-
What is the difference between Contribution Margin and Controllable Margin?
- The Contribution Margin is the Revenues - Variable manufacturing and overhead costs. This represents the amount of money contributed toward paying for fixed costs.
- The Controllable Margin includes the controllable portion of Fixed Costs.
-
What is the purpose of performance measures?
Measurements designed to motivate employees and/or managers to improve performance.
-
What is the Total Factor Ratio? What type of performance measure is this designed to provide? What is another name for this ratio?
- aka Total Productivity Ratio
- All output produced (units) / All costs to produce those units
- A measure of production efficiency
-
How is a Control Chart used? What type of performance measure is this designed to provide? What is another name for this measure?
- "Goalpost" chart
- To determine if a process is operating within its optimum parameters.
- Trend analysis designed to identify defects in either process or product.
-
What does a Pareto Diagram show? What type of performance measure is this
designed to provide?

Work instructions =
1: Retype the performance measure notes from "- The Contribution" to "for fixed costs.".
2: List every capitalized term that an interrogative heading in the performance measure notes asks about.

Element and text position data =
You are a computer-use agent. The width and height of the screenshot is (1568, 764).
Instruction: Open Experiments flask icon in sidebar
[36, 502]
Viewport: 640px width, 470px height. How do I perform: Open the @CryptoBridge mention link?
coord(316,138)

* * *

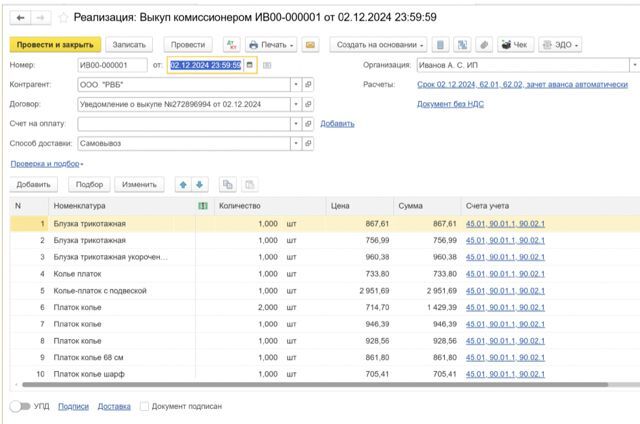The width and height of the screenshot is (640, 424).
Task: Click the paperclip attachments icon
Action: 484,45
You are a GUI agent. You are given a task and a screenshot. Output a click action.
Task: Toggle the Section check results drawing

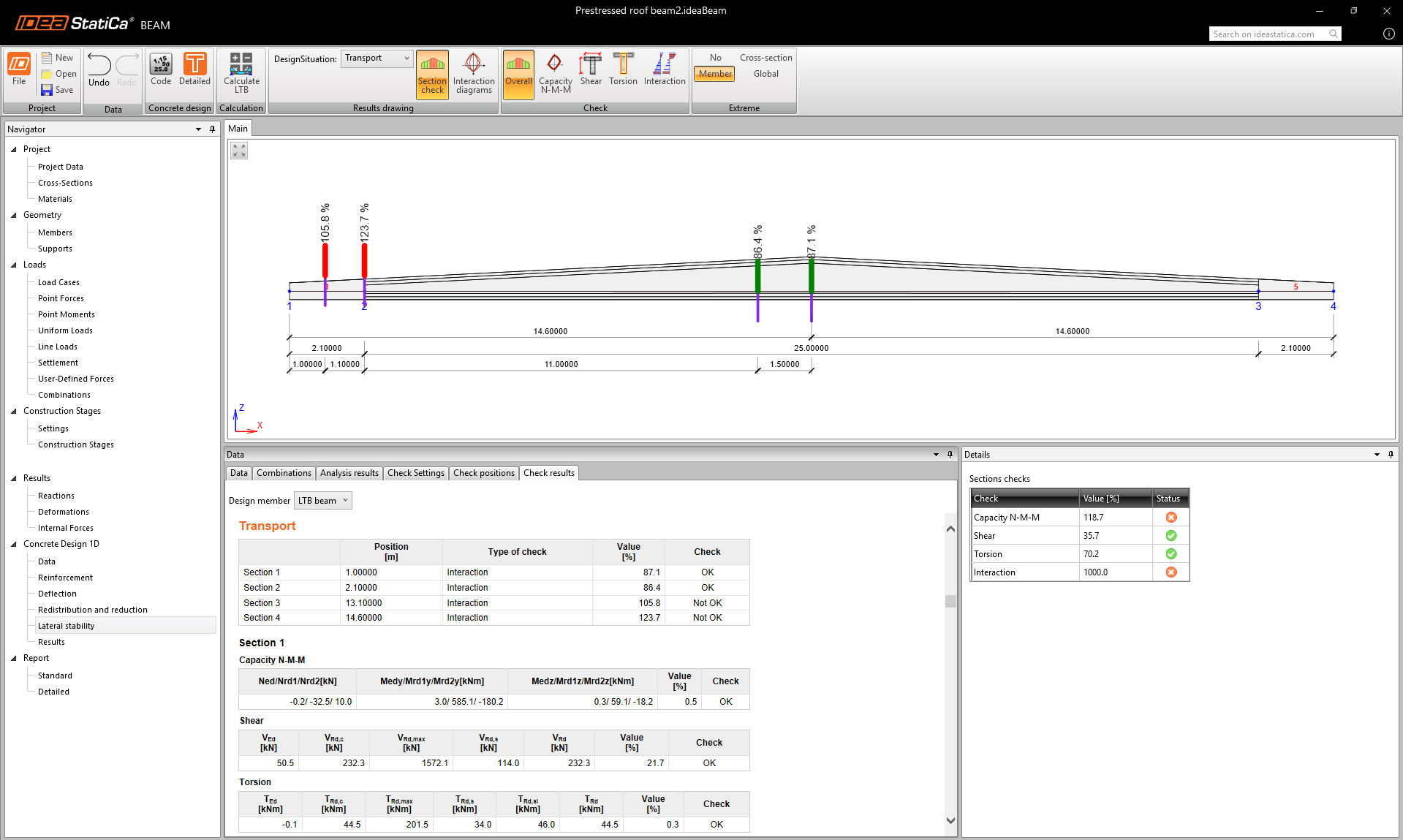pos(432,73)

Answers for this exercise =
1:
- The Contribution Margin is the Revenues - Variable manufacturing and overhead costs. This represents the amount of money contributed toward paying for fixed costs.

2:
- Contribution Margin
- Controllable Margin
- Total Factor Ratio
- Control Chart
- Pareto Diagram